What you need to do:
**1.** Do these statements agree with the post-training excerpt? For each of (a), (b) and (c), answer yes or no and quote the words from the text that decide it. (a) RL gives the student a reward density of one bit per answer. (b) In the math vignette, the teacher model has 4 billion parameters. (c) Using no discounting worked best in the runs described.
**2.** Reproduce the part of the post-training excerpt starting with "Core question: What" and going on through "(Tinker API shown)".
**3.** What key pain point does the post-training excerpt list for SFT?

Document extract:
-------------------------

1. Why Post-Training Needs a Third Way

Core question: If supervised fine-tuning (SFT) and reinforcement learning (RL) already exist, why invent on-policy distillation?

Method Data Source Reward Density Key Pain Point
SFT (off-policy) teacher trajectories high per-token compounding error when student leaves teacher manifold
RL (on-policy) student roll-outs 1 bit per answer sample-inefficient, credit-assignment nightmare
On-policy distillation student roll-outs high per-token needs teacher log-probs, but GPU-parallelisable

SFT teaches the student to copy the teacher, but only inside states the teacher has seen.
RL lets the student learn from its own mistakes, but only tells it “right/wrong” after the whole episode.
On-policy distillation samples trajectories from the student and immediately supplies a dense teacher signal for every token—combining the best of both worlds.

Application vignette:
Imagine teaching a 4-billion-parameter model to solve AMC math problems. With RL, you generate 256 roll-outs, check the final answer, and back-propagate a single reward. The model knows “21” is wrong but has no idea which of the 200 tokens was the first mistake. With on-policy distillation, the 32B teacher gives a negative score to the exact token where the student first mis-applied the quadratic formula—like a tutor circling the wrong line in red pen.


2. Algorithm in One Breath

Core question: What exactly do I need to change in my training script?

2.1 Loss = reverse KL per token

reverse_kl[t] = log π_θ(x_t | x_<t) − log π_teacher(x_t | x_<t)
loss = mean(reverse_kl)
  • No discounting (γ=0) worked best in our runs.
  • Teacher runs once forward; student does the sampling.

2.2 Four lines of pseudocode (Tinker API shown)

teacher_logp = teacher.compute_logprobs(student_rollout)

-------------------------

Given data:

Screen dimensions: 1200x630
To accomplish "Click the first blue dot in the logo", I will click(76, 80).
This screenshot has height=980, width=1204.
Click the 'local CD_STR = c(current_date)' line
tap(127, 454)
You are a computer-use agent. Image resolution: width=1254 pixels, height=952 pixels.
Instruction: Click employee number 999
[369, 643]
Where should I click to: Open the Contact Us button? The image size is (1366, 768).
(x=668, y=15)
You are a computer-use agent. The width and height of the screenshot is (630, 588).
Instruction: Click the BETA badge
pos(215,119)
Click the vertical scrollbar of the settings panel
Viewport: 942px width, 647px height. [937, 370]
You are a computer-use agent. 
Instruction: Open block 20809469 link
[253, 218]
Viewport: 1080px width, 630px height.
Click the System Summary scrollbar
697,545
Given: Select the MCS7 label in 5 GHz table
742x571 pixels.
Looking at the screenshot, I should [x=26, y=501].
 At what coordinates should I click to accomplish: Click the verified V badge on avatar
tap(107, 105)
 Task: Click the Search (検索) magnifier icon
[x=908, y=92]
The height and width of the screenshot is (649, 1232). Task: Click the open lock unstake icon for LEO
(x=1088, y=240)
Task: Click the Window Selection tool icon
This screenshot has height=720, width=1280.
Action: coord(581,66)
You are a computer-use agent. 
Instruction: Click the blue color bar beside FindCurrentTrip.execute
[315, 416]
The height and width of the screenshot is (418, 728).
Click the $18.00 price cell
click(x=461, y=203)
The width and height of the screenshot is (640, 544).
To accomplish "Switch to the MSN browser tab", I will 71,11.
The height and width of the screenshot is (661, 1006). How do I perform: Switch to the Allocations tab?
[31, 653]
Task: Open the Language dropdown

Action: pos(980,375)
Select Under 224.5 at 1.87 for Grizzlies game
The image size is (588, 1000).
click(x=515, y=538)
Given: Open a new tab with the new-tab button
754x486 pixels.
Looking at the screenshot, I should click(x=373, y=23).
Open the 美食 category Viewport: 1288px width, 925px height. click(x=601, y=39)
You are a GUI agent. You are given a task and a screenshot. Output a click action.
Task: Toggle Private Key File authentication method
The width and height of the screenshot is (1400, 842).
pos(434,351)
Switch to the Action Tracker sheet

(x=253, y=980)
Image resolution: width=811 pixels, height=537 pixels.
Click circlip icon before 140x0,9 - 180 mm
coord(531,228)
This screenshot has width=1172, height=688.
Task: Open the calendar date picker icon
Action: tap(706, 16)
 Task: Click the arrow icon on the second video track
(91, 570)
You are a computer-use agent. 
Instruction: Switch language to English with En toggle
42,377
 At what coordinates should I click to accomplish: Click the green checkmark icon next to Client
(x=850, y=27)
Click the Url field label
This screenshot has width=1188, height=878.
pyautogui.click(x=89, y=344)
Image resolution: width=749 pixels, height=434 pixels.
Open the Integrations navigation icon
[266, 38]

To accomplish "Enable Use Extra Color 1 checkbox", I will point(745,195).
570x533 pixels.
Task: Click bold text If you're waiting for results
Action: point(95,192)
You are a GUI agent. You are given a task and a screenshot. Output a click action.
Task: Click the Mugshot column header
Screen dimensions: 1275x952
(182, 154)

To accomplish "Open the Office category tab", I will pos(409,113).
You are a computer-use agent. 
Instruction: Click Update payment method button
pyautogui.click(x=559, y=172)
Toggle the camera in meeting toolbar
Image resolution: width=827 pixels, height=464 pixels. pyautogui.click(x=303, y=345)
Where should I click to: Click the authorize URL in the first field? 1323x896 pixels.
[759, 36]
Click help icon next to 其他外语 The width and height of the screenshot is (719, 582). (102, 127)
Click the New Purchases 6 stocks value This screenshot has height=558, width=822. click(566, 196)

-------------------------

Task answers:
**1.**
(a) Yes: "1 bit per answer"
(b) No: "the 32B teacher"
(c) Yes: "No discounting (γ=0) worked best in our runs."

**2.**
Core question: What exactly do I need to change in my training script?

2.1 Loss = reverse KL per token

reverse_kl[t] = log π_θ(x_t | x_<t) − log π_teacher(x_t | x_<t)
loss = mean(reverse_kl)
  • No discounting (γ=0) worked best in our runs.
  • Teacher runs once forward; student does the sampling.

2.2 Four lines of pseudocode (Tinker API shown)

**3.** Compounding error when the student leaves the teacher manifold.